┌──

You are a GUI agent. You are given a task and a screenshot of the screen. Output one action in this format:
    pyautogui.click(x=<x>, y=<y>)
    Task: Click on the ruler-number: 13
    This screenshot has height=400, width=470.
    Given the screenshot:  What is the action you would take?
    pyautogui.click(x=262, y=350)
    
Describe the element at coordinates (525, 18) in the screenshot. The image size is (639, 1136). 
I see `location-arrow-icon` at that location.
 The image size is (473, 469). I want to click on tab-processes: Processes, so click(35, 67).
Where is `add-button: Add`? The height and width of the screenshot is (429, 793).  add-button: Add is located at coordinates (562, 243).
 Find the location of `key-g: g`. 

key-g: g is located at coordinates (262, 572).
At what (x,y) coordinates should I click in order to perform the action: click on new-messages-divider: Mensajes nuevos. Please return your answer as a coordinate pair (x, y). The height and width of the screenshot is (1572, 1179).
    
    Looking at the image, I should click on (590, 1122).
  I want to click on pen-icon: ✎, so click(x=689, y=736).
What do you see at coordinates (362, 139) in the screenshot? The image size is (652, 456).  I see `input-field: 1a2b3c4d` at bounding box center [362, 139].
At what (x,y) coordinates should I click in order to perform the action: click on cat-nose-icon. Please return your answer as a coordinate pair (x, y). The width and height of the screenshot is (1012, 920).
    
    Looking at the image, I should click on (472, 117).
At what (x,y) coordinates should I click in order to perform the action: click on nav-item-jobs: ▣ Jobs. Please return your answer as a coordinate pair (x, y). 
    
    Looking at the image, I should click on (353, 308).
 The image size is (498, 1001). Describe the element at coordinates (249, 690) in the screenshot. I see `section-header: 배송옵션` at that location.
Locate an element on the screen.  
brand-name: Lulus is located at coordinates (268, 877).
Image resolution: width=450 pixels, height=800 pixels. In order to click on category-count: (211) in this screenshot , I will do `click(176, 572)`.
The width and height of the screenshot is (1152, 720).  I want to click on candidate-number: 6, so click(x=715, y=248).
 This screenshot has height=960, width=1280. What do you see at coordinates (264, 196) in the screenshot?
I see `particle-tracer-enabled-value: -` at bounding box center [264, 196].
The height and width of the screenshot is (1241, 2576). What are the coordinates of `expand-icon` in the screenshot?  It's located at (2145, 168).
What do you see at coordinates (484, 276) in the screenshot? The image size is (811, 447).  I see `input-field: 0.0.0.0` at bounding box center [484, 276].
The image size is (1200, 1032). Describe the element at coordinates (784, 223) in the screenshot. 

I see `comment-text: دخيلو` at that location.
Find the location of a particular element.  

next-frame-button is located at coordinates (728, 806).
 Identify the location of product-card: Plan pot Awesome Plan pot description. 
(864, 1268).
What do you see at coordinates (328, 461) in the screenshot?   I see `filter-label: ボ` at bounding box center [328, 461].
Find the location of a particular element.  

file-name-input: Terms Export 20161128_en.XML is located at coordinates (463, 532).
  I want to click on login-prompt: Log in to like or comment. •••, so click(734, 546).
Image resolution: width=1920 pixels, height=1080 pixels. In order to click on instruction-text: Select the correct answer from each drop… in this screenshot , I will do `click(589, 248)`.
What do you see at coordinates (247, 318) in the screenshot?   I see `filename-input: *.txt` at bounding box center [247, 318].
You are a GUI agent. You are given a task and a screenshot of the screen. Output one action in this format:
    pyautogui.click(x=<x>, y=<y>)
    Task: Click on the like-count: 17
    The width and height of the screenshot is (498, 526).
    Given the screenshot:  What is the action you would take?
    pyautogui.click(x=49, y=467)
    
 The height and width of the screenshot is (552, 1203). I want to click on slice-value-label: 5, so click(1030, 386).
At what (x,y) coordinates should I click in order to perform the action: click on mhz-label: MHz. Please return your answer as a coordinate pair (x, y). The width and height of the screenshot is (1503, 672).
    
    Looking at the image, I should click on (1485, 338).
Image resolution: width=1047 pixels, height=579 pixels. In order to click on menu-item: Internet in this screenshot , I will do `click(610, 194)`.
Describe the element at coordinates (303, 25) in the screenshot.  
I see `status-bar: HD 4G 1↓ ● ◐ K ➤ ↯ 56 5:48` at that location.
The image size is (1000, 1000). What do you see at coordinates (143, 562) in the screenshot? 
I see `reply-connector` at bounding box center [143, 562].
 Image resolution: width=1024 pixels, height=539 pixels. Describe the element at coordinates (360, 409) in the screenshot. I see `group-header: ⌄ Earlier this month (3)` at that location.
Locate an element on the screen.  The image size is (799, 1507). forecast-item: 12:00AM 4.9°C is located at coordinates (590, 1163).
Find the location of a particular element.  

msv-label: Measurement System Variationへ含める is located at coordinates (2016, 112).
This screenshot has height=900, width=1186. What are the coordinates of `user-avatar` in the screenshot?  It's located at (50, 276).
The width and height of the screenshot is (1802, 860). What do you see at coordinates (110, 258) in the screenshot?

└──

Task prompt
Update the listing above by replacing "coordinate pair" with "pair of numbers" wherever it occurs, leaving everything else unchanged.

The answer
You are a GUI agent. You are given a task and a screenshot of the screen. Output one action in this format:
    pyautogui.click(x=<x>, y=<y>)
    Task: Click on the ruler-number: 13
    This screenshot has height=400, width=470.
    Given the screenshot:  What is the action you would take?
    pyautogui.click(x=262, y=350)
    
Describe the element at coordinates (525, 18) in the screenshot. The image size is (639, 1136). 
I see `location-arrow-icon` at that location.
 The image size is (473, 469). I want to click on tab-processes: Processes, so click(35, 67).
Where is `add-button: Add`? The height and width of the screenshot is (429, 793).  add-button: Add is located at coordinates (562, 243).
 Find the location of `key-g: g`. 

key-g: g is located at coordinates (262, 572).
At what (x,y) coordinates should I click in order to perform the action: click on new-messages-divider: Mensajes nuevos. Please return your answer as a pair of numbers (x, y). The height and width of the screenshot is (1572, 1179).
    
    Looking at the image, I should click on (590, 1122).
  I want to click on pen-icon: ✎, so click(x=689, y=736).
What do you see at coordinates (362, 139) in the screenshot? The image size is (652, 456).  I see `input-field: 1a2b3c4d` at bounding box center [362, 139].
At what (x,y) coordinates should I click in order to perform the action: click on cat-nose-icon. Please return your answer as a pair of numbers (x, y). The width and height of the screenshot is (1012, 920).
    
    Looking at the image, I should click on (472, 117).
At what (x,y) coordinates should I click in order to perform the action: click on nav-item-jobs: ▣ Jobs. Please return your answer as a pair of numbers (x, y). 
    
    Looking at the image, I should click on (353, 308).
 The image size is (498, 1001). Describe the element at coordinates (249, 690) in the screenshot. I see `section-header: 배송옵션` at that location.
Locate an element on the screen.  
brand-name: Lulus is located at coordinates (268, 877).
Image resolution: width=450 pixels, height=800 pixels. In order to click on category-count: (211) in this screenshot , I will do `click(176, 572)`.
The width and height of the screenshot is (1152, 720).  I want to click on candidate-number: 6, so click(x=715, y=248).
 This screenshot has height=960, width=1280. What do you see at coordinates (264, 196) in the screenshot?
I see `particle-tracer-enabled-value: -` at bounding box center [264, 196].
The height and width of the screenshot is (1241, 2576). What are the coordinates of `expand-icon` in the screenshot?  It's located at (2145, 168).
What do you see at coordinates (484, 276) in the screenshot? The image size is (811, 447).  I see `input-field: 0.0.0.0` at bounding box center [484, 276].
The image size is (1200, 1032). Describe the element at coordinates (784, 223) in the screenshot. 

I see `comment-text: دخيلو` at that location.
Find the location of a particular element.  

next-frame-button is located at coordinates (728, 806).
 Identify the location of product-card: Plan pot Awesome Plan pot description. 
(864, 1268).
What do you see at coordinates (328, 461) in the screenshot?   I see `filter-label: ボ` at bounding box center [328, 461].
Find the location of a particular element.  

file-name-input: Terms Export 20161128_en.XML is located at coordinates (463, 532).
  I want to click on login-prompt: Log in to like or comment. •••, so click(734, 546).
Image resolution: width=1920 pixels, height=1080 pixels. In order to click on instruction-text: Select the correct answer from each drop… in this screenshot , I will do `click(589, 248)`.
What do you see at coordinates (247, 318) in the screenshot?   I see `filename-input: *.txt` at bounding box center [247, 318].
You are a GUI agent. You are given a task and a screenshot of the screen. Output one action in this format:
    pyautogui.click(x=<x>, y=<y>)
    Task: Click on the like-count: 17
    The width and height of the screenshot is (498, 526).
    Given the screenshot:  What is the action you would take?
    pyautogui.click(x=49, y=467)
    
 The height and width of the screenshot is (552, 1203). I want to click on slice-value-label: 5, so click(1030, 386).
At what (x,y) coordinates should I click in order to perform the action: click on mhz-label: MHz. Please return your answer as a pair of numbers (x, y). The width and height of the screenshot is (1503, 672).
    
    Looking at the image, I should click on (1485, 338).
Image resolution: width=1047 pixels, height=579 pixels. In order to click on menu-item: Internet in this screenshot , I will do `click(610, 194)`.
Describe the element at coordinates (303, 25) in the screenshot.  
I see `status-bar: HD 4G 1↓ ● ◐ K ➤ ↯ 56 5:48` at that location.
The image size is (1000, 1000). What do you see at coordinates (143, 562) in the screenshot? 
I see `reply-connector` at bounding box center [143, 562].
 Image resolution: width=1024 pixels, height=539 pixels. Describe the element at coordinates (360, 409) in the screenshot. I see `group-header: ⌄ Earlier this month (3)` at that location.
Locate an element on the screen.  The image size is (799, 1507). forecast-item: 12:00AM 4.9°C is located at coordinates (590, 1163).
Find the location of a particular element.  

msv-label: Measurement System Variationへ含める is located at coordinates (2016, 112).
This screenshot has height=900, width=1186. What are the coordinates of `user-avatar` in the screenshot?  It's located at (50, 276).
The width and height of the screenshot is (1802, 860). What do you see at coordinates (110, 258) in the screenshot?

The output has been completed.